The first cathedral of the Iberian Peninsula is in Aragon, specifically in Jaca. Considered one of the most important temples of the first Spanish Romanesque, the cathedral of Jaca is closely linked to the creation of the city, as well as to the history of the Kingdom of Aragon. Its renowned antiquity and its synthesis of its own and other elements make it an essential stop on the Pilgrim’s Route to Santiago de Compostela.
The monarch of Aragon, Sancho Ramírez, endowed the city of Jaca with a charter and it became a diocesan see. And if there is a bishop, there must be a cathedral. Thus it was ordered to build a temple in dedication to San Pedro on the existing monastery of the same name from 1077. Enjoying a privileged enclave, Jaca was the primitive capital of an incipient kingdom between 1077 and 1096, which allowed it to develop as a thriving commercial center on the route of the Camino de Santiago, the one that led pilgrims from Rome to Santiago de Compostela. Another route that passes through Aragon and that you cannot miss is the Marian route, a cultural, religious and natural itinerary.

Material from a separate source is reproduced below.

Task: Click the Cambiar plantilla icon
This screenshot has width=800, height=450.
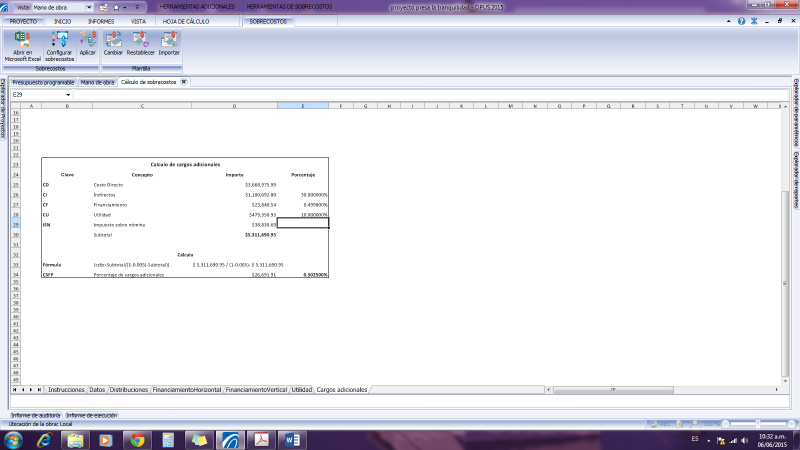Action: [113, 45]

The cathedral today retains its basic structure and Romanesque configuration: a basilica plan with three naves, divided inside by cylindrical and cruciform pillars, three apses at the head and a large portico with two bays. In the southern apse are located the elements that summarize the characteristic architectural language of the Jaque Romanesque, later spread throughout the Jacobean route: the checkerboard and the balls, which are present in the interior supports.
The visit to the present building, the result of successive reforms, enlargements and destructions, represents a journey through the history and evolution of art, from the first manifestations of the Romanesque to the artistic expressions of the late eighteenth century. All the elements are concentrated in harmonious coexistence as if the cathedral of Jaca were an open book.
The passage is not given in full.